■ Task directions ■
Your reply should be made up of every line in the records below that holds the string "Steel".

Dataset entries
[Start of Attachment]
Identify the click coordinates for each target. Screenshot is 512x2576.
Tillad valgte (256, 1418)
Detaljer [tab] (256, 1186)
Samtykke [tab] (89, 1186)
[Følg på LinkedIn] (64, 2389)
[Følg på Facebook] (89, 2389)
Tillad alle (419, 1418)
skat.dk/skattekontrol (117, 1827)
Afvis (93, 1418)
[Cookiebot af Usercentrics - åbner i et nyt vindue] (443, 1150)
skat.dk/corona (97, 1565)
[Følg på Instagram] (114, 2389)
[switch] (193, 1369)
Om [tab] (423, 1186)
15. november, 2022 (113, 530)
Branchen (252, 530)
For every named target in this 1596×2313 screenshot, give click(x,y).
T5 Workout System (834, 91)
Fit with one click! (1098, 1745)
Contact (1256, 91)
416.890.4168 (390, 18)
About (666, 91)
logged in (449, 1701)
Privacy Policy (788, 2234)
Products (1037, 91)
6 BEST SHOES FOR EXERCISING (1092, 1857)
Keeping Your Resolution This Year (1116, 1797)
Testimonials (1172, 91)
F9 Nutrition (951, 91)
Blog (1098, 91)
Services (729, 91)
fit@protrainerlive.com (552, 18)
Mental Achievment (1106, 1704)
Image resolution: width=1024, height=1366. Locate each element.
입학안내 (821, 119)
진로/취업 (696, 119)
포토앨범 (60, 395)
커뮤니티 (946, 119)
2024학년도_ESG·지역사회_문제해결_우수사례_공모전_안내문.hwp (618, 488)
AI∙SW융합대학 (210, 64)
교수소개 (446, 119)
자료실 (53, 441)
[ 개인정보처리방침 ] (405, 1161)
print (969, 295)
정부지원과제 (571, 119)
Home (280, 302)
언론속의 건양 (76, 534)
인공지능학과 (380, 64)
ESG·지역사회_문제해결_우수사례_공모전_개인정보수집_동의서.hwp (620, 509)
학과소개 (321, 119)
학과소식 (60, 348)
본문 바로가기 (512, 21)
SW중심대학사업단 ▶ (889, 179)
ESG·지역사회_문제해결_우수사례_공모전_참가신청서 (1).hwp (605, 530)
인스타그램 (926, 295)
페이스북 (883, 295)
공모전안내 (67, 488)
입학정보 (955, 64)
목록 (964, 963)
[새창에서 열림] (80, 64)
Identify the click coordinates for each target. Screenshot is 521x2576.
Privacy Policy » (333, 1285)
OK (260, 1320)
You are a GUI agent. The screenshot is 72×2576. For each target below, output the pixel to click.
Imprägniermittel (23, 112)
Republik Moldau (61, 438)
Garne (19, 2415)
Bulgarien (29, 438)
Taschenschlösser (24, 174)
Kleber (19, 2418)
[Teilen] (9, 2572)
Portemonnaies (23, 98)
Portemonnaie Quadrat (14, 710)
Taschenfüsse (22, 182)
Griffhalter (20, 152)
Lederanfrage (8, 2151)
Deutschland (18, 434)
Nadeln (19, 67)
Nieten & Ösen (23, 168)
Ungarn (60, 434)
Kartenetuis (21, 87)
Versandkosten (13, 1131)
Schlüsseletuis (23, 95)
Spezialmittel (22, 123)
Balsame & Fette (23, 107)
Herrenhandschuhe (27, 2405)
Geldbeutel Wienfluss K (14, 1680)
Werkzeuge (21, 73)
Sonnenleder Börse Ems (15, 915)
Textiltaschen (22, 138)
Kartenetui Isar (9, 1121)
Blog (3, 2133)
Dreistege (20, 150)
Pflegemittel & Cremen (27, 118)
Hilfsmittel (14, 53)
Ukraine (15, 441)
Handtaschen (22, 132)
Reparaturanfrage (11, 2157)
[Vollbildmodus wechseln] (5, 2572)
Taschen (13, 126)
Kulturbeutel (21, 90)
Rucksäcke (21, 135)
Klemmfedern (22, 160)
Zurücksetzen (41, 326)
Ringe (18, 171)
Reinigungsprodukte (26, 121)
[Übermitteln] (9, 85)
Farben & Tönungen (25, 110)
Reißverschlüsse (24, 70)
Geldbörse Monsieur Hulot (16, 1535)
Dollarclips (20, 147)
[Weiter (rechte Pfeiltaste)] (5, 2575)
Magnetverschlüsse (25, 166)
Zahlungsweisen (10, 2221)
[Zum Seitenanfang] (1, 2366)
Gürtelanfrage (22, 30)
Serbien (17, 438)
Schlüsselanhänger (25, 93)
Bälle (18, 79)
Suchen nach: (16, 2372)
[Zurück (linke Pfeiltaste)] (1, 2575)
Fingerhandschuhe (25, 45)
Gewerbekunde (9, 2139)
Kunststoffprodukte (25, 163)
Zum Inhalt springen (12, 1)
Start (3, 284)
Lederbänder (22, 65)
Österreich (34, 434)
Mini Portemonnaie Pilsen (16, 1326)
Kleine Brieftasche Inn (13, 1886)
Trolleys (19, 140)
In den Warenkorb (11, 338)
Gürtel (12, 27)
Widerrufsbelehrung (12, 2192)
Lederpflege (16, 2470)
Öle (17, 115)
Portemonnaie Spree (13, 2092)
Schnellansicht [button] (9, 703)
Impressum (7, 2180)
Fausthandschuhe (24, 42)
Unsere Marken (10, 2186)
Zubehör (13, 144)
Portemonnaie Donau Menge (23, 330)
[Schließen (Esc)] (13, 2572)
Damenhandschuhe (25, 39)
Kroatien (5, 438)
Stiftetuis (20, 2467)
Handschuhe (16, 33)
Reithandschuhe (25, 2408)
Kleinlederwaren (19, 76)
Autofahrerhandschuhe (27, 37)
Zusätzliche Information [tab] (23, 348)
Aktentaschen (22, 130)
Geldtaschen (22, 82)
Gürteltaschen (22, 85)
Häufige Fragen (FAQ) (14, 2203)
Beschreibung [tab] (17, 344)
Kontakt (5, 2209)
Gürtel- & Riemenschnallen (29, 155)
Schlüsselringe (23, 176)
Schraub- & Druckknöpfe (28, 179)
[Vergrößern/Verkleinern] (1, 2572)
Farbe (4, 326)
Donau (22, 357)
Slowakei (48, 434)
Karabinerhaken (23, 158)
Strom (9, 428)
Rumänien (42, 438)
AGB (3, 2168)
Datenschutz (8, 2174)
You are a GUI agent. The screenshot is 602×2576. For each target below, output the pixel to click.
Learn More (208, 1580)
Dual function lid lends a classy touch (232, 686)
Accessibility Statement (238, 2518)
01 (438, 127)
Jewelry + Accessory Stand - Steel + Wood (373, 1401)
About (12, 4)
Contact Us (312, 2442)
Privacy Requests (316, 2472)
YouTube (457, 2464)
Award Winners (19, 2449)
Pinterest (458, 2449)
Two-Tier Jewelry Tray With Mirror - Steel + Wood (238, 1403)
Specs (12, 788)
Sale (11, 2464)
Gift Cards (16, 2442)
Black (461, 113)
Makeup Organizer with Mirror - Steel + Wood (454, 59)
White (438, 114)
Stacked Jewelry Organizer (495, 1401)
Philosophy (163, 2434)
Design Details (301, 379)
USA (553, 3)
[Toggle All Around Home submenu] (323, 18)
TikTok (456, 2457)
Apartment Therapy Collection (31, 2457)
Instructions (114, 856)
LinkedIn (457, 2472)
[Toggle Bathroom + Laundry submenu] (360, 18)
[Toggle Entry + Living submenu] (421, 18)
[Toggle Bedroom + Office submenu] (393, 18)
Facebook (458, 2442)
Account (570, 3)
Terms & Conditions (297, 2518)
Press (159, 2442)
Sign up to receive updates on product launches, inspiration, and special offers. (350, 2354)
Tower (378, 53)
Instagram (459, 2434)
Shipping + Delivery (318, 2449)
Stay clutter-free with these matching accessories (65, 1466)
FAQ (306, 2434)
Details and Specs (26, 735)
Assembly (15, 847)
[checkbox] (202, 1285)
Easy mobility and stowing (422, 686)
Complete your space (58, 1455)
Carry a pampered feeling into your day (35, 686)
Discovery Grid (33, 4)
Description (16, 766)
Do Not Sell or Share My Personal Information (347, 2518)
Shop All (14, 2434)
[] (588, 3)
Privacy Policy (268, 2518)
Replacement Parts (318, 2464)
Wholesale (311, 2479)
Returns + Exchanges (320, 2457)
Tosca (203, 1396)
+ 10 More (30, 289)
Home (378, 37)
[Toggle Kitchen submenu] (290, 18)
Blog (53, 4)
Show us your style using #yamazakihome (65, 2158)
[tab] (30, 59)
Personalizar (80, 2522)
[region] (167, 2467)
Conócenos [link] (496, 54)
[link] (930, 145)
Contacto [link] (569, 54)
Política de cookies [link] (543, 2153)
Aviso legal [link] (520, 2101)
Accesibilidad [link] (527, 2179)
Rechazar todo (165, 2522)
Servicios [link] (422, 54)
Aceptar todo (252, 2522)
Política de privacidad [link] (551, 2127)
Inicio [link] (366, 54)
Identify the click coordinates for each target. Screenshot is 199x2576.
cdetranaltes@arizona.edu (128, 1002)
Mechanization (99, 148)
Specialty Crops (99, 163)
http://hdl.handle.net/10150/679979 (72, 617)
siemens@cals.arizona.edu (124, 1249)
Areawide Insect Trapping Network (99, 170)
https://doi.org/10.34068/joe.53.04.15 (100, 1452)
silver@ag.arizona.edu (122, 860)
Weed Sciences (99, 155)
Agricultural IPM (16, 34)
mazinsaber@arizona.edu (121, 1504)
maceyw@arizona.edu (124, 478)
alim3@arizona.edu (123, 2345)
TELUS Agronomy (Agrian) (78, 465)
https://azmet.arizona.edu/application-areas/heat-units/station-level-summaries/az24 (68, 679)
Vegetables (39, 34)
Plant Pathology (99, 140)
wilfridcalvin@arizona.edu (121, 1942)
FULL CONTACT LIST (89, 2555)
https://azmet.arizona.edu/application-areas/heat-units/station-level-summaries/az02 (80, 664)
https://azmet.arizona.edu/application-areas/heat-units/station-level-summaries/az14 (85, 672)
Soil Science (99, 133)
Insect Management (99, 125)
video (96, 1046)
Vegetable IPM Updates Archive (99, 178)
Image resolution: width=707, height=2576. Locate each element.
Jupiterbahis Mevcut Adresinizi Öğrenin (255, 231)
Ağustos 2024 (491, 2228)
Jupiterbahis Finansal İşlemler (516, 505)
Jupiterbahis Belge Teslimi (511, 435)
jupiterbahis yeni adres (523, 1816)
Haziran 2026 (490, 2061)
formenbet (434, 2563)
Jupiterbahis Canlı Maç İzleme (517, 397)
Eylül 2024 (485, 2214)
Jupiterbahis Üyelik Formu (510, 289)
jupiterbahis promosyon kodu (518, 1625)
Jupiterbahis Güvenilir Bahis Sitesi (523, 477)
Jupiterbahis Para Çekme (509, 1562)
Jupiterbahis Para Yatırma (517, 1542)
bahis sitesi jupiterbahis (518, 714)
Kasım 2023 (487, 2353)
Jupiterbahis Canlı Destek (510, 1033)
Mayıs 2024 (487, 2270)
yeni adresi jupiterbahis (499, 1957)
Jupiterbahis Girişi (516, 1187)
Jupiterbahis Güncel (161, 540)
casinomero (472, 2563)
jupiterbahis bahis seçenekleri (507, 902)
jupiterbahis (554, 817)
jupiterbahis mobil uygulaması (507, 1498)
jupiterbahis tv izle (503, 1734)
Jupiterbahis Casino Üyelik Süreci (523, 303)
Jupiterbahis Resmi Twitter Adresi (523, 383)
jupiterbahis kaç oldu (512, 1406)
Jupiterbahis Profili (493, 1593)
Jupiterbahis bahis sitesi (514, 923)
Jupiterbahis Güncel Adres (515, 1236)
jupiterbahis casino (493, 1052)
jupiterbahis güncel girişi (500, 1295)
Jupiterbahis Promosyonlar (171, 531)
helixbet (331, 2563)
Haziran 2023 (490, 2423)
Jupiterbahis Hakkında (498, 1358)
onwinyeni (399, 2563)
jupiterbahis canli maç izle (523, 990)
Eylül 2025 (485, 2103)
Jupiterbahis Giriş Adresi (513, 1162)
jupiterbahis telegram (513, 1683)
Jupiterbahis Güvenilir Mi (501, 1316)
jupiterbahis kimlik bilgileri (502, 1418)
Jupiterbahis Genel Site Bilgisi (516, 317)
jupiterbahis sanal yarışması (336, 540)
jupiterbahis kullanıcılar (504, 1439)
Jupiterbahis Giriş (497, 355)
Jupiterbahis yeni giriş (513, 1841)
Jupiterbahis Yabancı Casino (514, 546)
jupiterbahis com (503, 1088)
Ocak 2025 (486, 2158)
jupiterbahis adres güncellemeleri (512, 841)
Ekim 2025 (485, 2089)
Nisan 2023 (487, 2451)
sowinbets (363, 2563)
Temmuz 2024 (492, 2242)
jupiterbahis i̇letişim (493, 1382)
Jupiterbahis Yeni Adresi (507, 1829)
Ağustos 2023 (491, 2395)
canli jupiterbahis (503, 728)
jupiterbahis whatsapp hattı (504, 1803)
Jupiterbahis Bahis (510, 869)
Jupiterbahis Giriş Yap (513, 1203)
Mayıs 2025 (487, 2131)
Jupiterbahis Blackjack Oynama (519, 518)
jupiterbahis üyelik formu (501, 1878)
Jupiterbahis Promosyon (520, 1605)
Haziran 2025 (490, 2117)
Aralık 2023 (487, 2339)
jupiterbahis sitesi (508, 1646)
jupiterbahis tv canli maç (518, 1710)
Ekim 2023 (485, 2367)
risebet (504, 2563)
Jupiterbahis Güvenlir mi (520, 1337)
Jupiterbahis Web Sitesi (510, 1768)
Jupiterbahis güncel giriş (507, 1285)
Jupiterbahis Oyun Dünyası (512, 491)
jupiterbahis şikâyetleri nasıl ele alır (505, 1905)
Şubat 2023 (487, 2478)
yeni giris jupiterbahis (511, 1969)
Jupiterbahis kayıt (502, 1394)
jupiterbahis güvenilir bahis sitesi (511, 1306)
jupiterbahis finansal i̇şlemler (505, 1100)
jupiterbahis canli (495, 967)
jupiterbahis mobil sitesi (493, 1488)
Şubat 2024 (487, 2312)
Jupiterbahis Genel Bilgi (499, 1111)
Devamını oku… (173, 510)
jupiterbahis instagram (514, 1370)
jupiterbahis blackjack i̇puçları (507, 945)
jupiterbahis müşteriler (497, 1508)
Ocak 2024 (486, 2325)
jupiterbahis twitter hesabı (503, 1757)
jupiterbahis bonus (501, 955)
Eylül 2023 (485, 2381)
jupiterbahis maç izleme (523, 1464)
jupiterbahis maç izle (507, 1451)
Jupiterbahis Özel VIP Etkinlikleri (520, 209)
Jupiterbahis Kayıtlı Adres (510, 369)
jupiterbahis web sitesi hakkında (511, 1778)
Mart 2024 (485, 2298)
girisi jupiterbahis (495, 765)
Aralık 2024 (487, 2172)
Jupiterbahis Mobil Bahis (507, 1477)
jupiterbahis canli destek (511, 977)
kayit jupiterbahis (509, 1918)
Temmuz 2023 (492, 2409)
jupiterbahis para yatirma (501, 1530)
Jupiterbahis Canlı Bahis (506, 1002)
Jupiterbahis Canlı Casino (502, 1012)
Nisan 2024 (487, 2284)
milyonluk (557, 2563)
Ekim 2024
[End of Attachment]
■ Output of the exercise ■
Jewelry + Accessory Stand - Steel + Wood (373, 1401)
Two-Tier Jewelry Tray With Mirror - Steel + Wood (238, 1403)
Makeup Organizer with Mirror - Steel + Wood (454, 59)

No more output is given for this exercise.